There are more persons with mental illness residing in prisons and jails today than in public psychiatric hospitals. Once incarcerated, the mentally ill offender faces higher rates of victimization, imposed isolation, and even new charges for prosecution in the system, mostly because of his or her inability to comprehend directives and respond with conforming behavior. The recognition that the traditional criminal justice response is inappropriate for the mentally ill offender led to the creation of mental health courts, which built upon the success of drug courts (a prior experiment with problem solving-courts). Mental health courts were created in the 1990s to divert qualified offenders from the criminal justice and correctional systems to the mental health system, with the ultimate goal of providing immediate alternatives to incarceration for people with mental illness. Therapeutic jurisprudence provides a framework for mental health courts, which can have both benefits and disadvantages as diversion programs.

Underlying Theory

Mental health courts encompass the principles of therapeutic jurisprudence, which advocate using the criminal justice system to address the underlying factors that may lead a person to come into contact with the law. By focusing on using the application of the law in a beneficial or therapeutic way, the theory works within the confines of the traditional goals of the criminal justice system (that is, incapacitation and deterrence) to influence the offender in a beneficial way.
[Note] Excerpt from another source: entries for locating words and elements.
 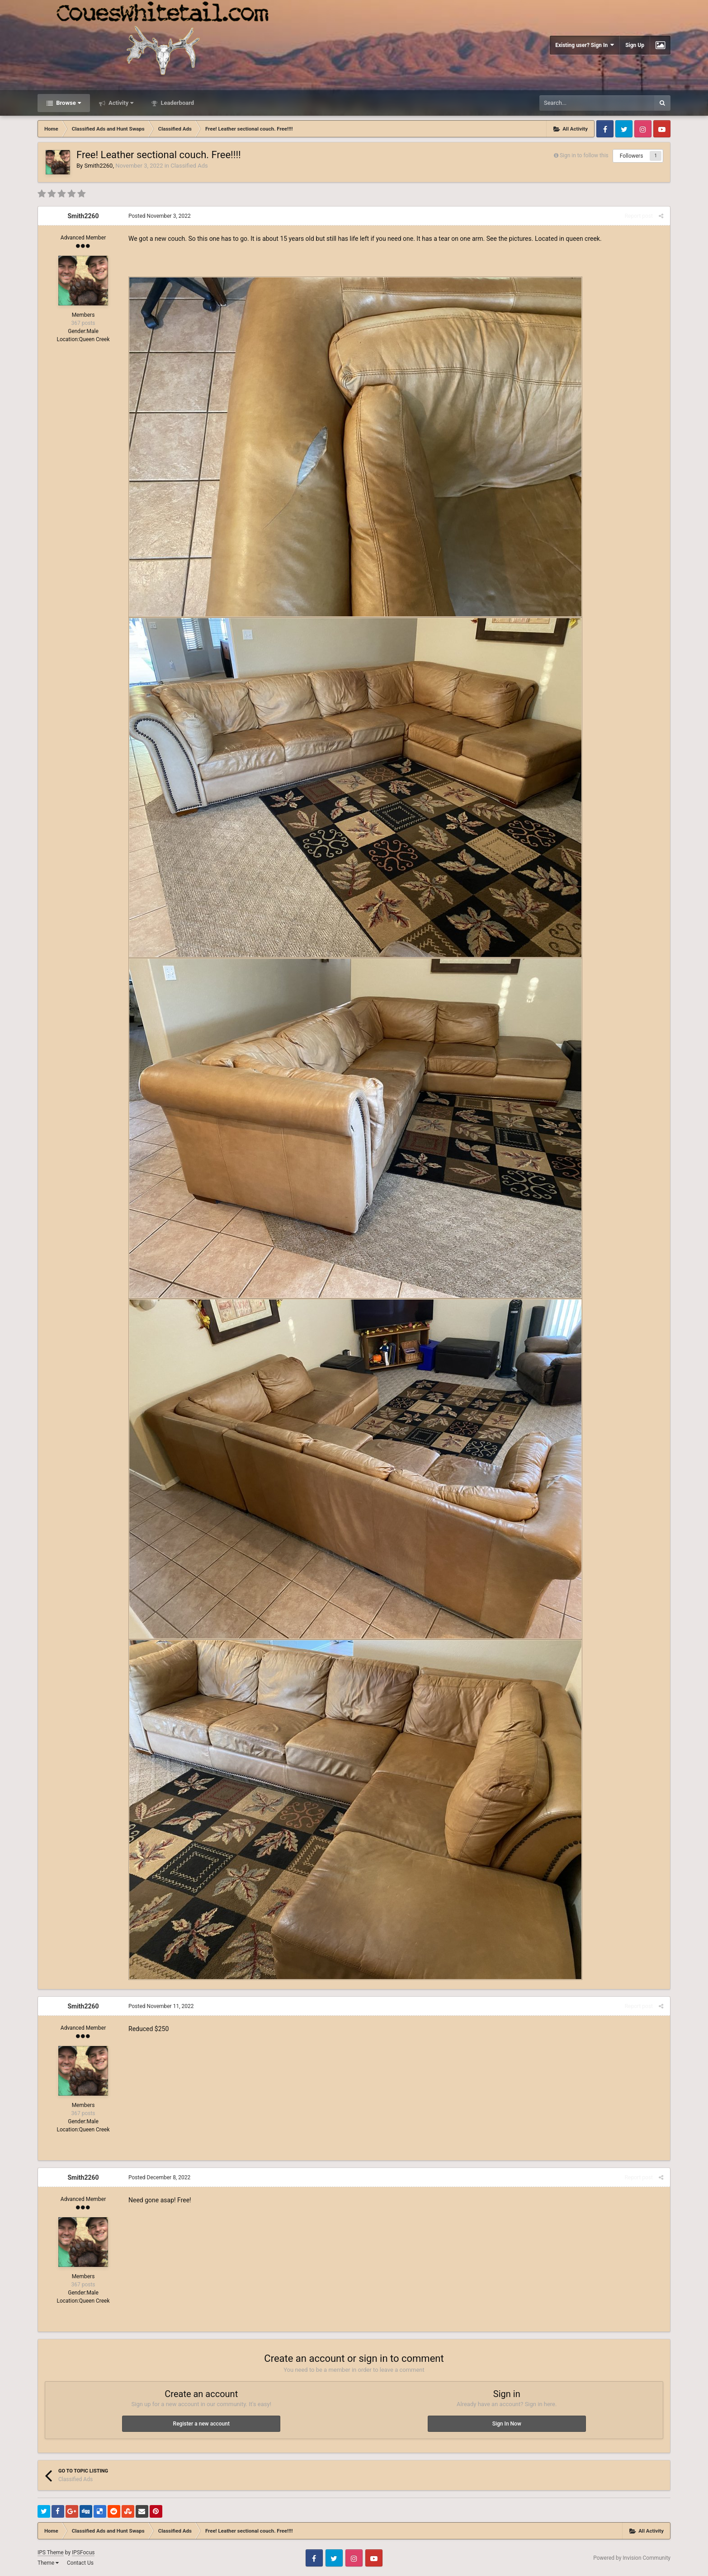 I want to click on Register a new account, so click(x=201, y=2424).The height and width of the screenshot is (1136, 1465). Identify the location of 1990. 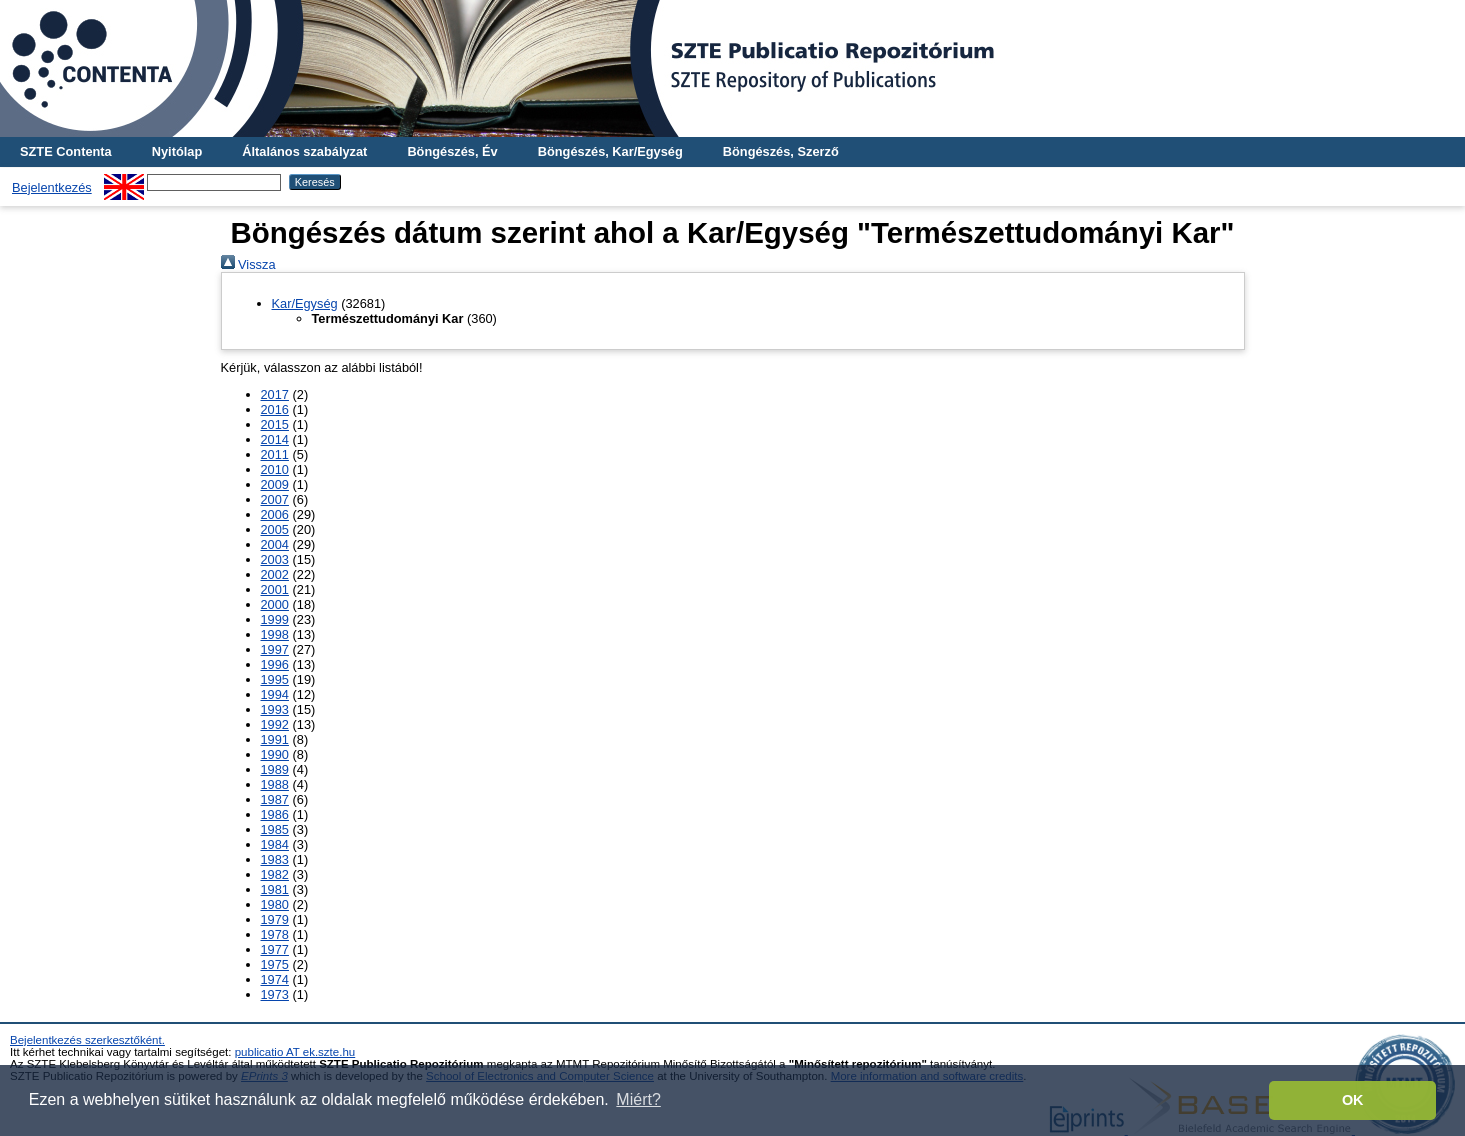
(275, 754).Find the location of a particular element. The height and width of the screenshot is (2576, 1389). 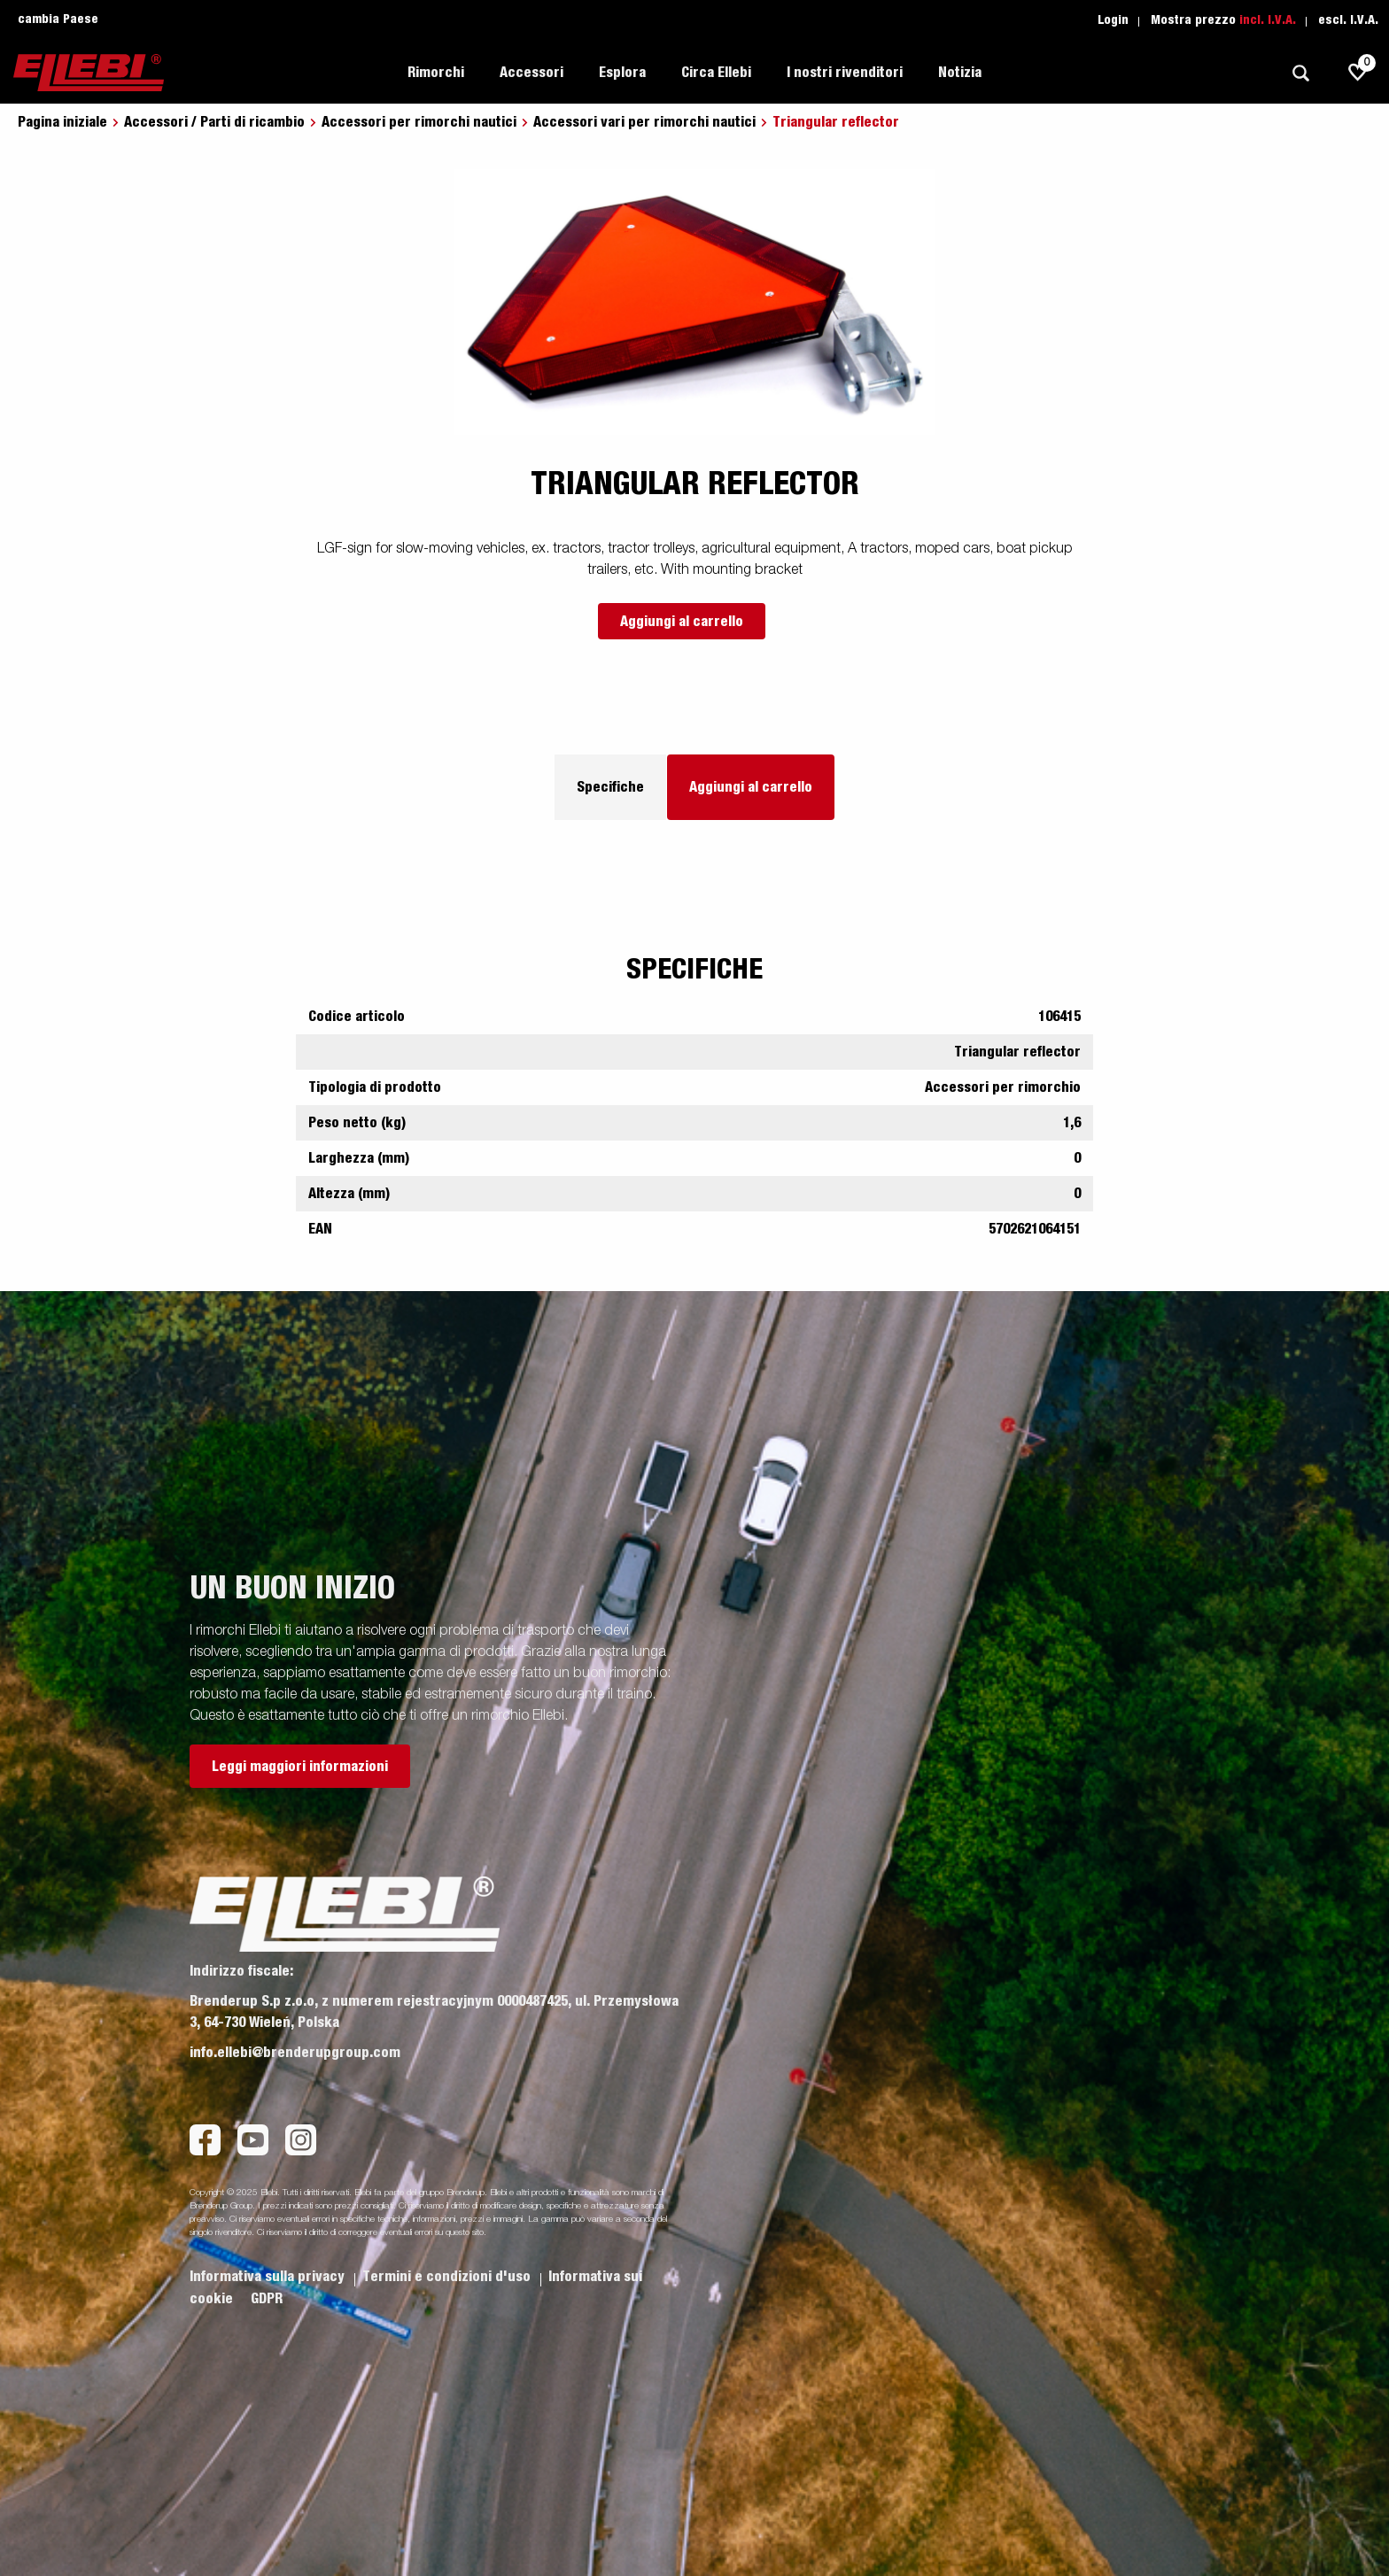

Termini e condizioni d'uso is located at coordinates (448, 2277).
The objective of diversion programs is to redirect individuals from the criminal justice and correctional systems to appropriate mental healthcare services, while considering and balancing the safety of the offender and the public. Mental health courts divert offenders through collaborative efforts between criminal justice and mental health professionals to screen and identify offenders who are mentally ill, to assist in creating and monitoring a treatment program for offenders that provides necessary psychiatric and psychological services in the least restrictive environment, and to serve as a liaison between offenders and community mental health services.

Who is Eligible?

To be eligible for having his or her case heard before a mental health court, an offender must be diagnosed with mental illness. Existing courts focus on Axis I psychiatric diagnoses, as defined in the American Psychiatric Association's Diagnostic and Statistical Manual (DSM). However, courts routinely exclude personality disorders, mental retardation (Axis II), and other medical conditions (Axis III).